CS6200 Information Retrieval
Homework6: Spam Classifier - Extra Credit


Objective

Build a Spam Classifier using Machine Learning and ElasticSearch.

Data

Consider the trec07_spam set of documents annotated for spam, available “data resources”. Index the documents with ElasticSearch, and make sure to have a field “spam” with values “yes” or “no” for each document.

All these documents will be used as training. You are encouraged to look for other annotated spam datasets and add them to the index, in order to have a larger training corpus.

Spam Features

Manually create a list of ngrams (unigrams, bigrams, trigrams, etc) that you think are related to spam. For example : “free” , “win”, “porn”, “click here”, etc. These will be the features (columns) of the data matrix.

You will have to use ElasticSearch querying functionality in order to create feature values for each document, for each feature. There are ways to ask ES to give all matches (aka feature values) for a given ngram, so you dont have to query (ngram, doc) for all docs separately.

Train a learning algorithm

The label, or outcome, or target are the spam annotation “yes” / “no” or you can replace that with 1/0.

Using the “train” queries static matrix, train a learner to compute a model relating labels to the features. You can use a learning library like SciPy/NumPy, C4.5, Weka, LibLinear, SVM Light, etc. The easiest models are linear regression and decision trees.

Test the spam model

Test the model on your crawl from HW3. You will have to create a testing data matrix with feature values in the same exact way as you created the training matrix: use ElasticSearch to query for your features, use the scores are feature values.

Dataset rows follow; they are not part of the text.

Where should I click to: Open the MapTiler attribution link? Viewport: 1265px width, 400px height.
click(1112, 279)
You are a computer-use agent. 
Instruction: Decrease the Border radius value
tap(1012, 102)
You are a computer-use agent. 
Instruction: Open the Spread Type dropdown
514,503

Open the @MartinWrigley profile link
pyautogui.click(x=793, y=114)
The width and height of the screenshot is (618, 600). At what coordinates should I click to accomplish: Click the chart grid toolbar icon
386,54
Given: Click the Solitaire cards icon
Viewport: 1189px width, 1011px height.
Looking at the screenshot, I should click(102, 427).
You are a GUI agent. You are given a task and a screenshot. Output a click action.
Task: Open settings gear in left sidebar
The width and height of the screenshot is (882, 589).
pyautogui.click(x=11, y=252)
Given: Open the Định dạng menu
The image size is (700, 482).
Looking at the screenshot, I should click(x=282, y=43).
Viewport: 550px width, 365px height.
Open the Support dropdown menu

  1. Run the model to obtain scores
  2. Treat the scores as coming from an IR function, and rank the documents
  3. Display first few “spam” documents and visually inspect them. You should have these ready for demo. IMPORTANT : Since they are likely to be spam, if you display these in a browser, you should turn off javascript execution to protect your computer.

EC

Figure out how to extract the spam feature list as unigrams and bigrams automatically from the training set, instead of manually creating it.

Rubric

20 points
A reasonable list of spam features
30 points
ES queries for feature values, training
10 points
ES queries for feature values, testing
20 points
Training the model
20 points
Run model on testing data and display top spam docs